-- begin DATA TO USE --

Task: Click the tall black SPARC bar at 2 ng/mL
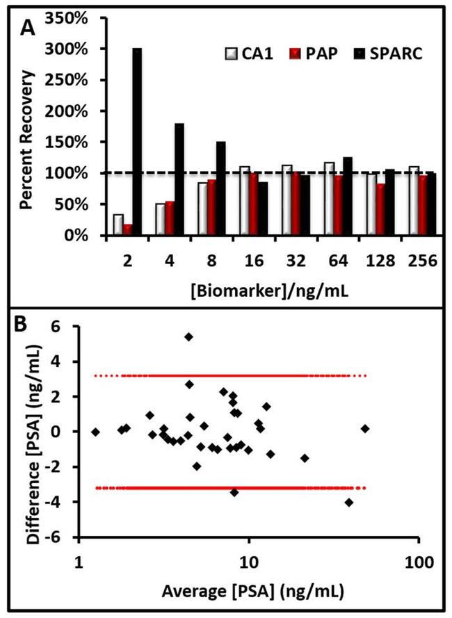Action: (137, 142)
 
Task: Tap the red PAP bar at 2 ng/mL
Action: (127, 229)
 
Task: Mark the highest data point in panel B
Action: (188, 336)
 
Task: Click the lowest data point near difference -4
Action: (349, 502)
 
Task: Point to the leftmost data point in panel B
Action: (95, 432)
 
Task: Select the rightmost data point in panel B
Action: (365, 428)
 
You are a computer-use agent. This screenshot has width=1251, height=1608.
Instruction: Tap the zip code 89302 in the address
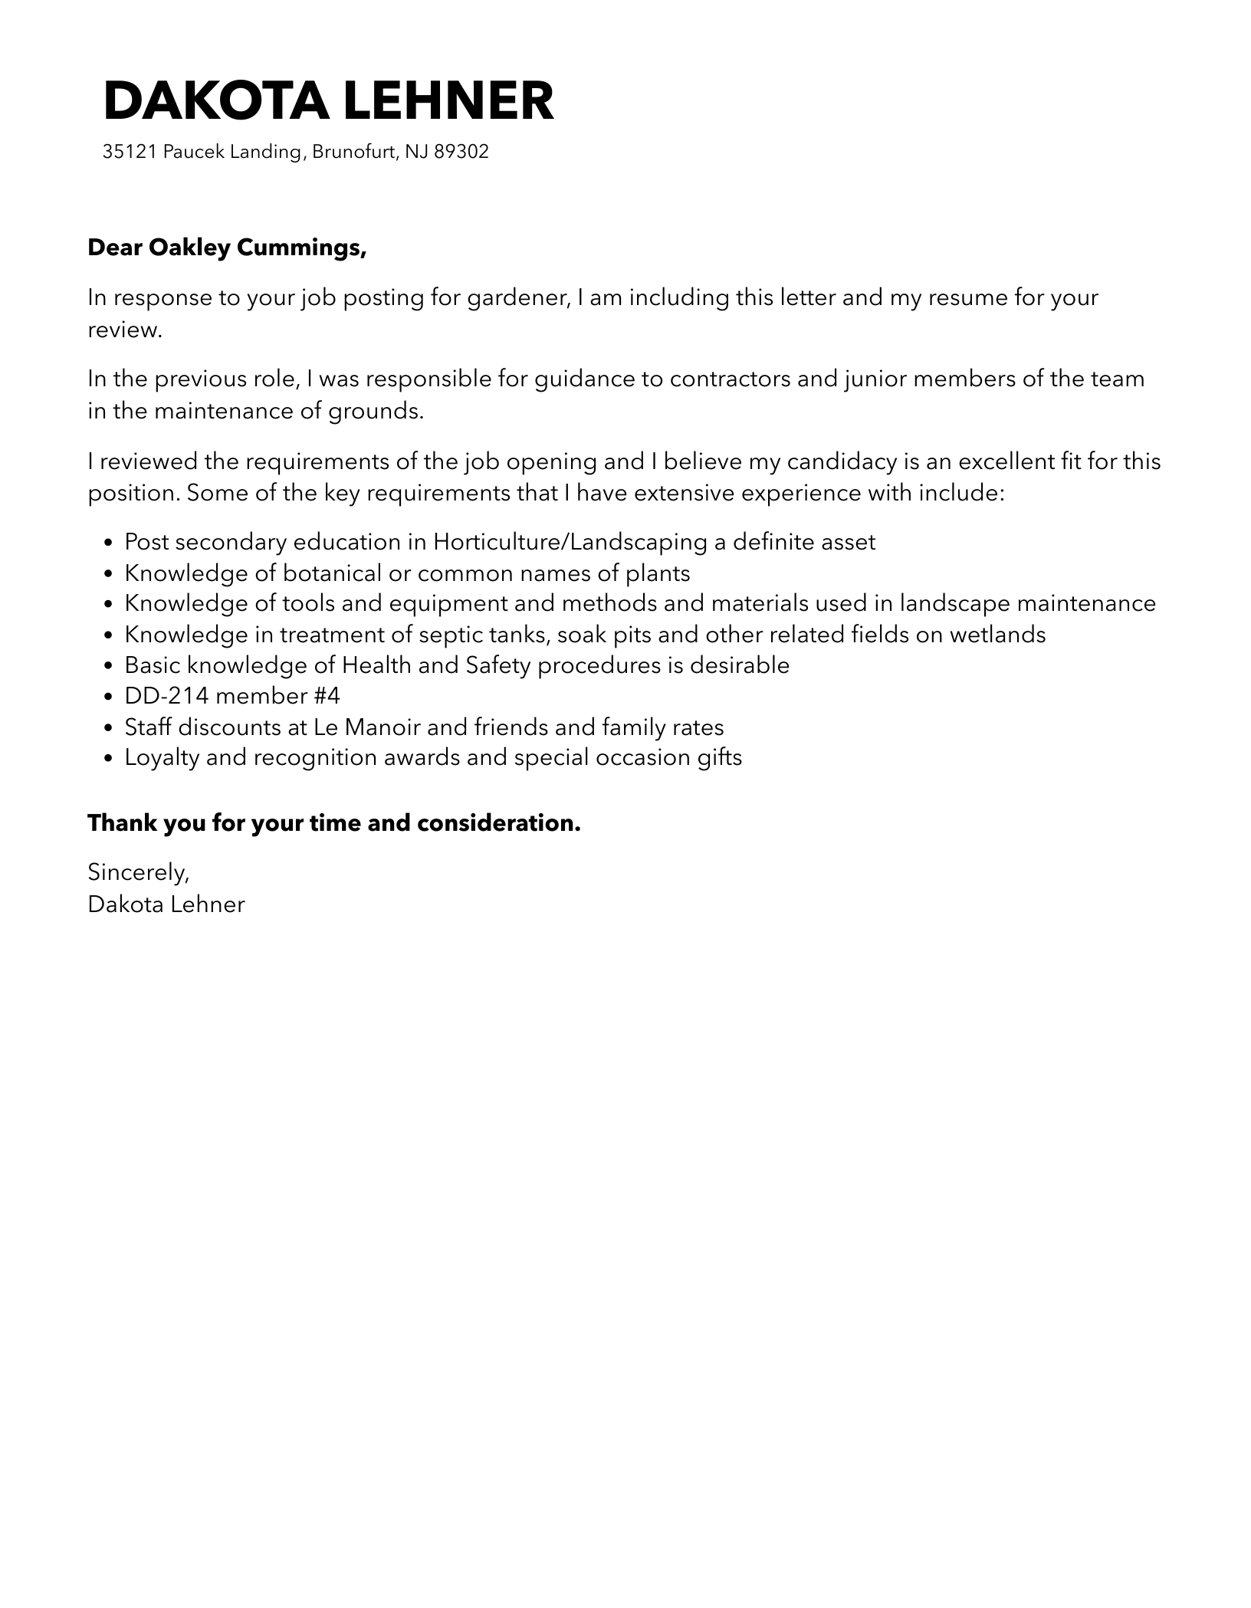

-- end DATA TO USE --

→ **OBJECTIVE**
Print every one of the records above verbatim, leaving the pictures out.

→ **WRITTEN ANSWER**
Task: Click the tall black SPARC bar at 2 ng/mL
Action: (137, 142)
 
Task: Tap the red PAP bar at 2 ng/mL
Action: (127, 229)
 
Task: Mark the highest data point in panel B
Action: (188, 336)
 
Task: Click the lowest data point near difference -4
Action: (349, 502)
 
Task: Point to the leftmost data point in panel B
Action: (95, 432)
 
Task: Select the rightmost data point in panel B
Action: (365, 428)
 
You are a computer-use agent. This screenshot has width=1251, height=1608.
Instruction: Tap the zip code 89302 in the address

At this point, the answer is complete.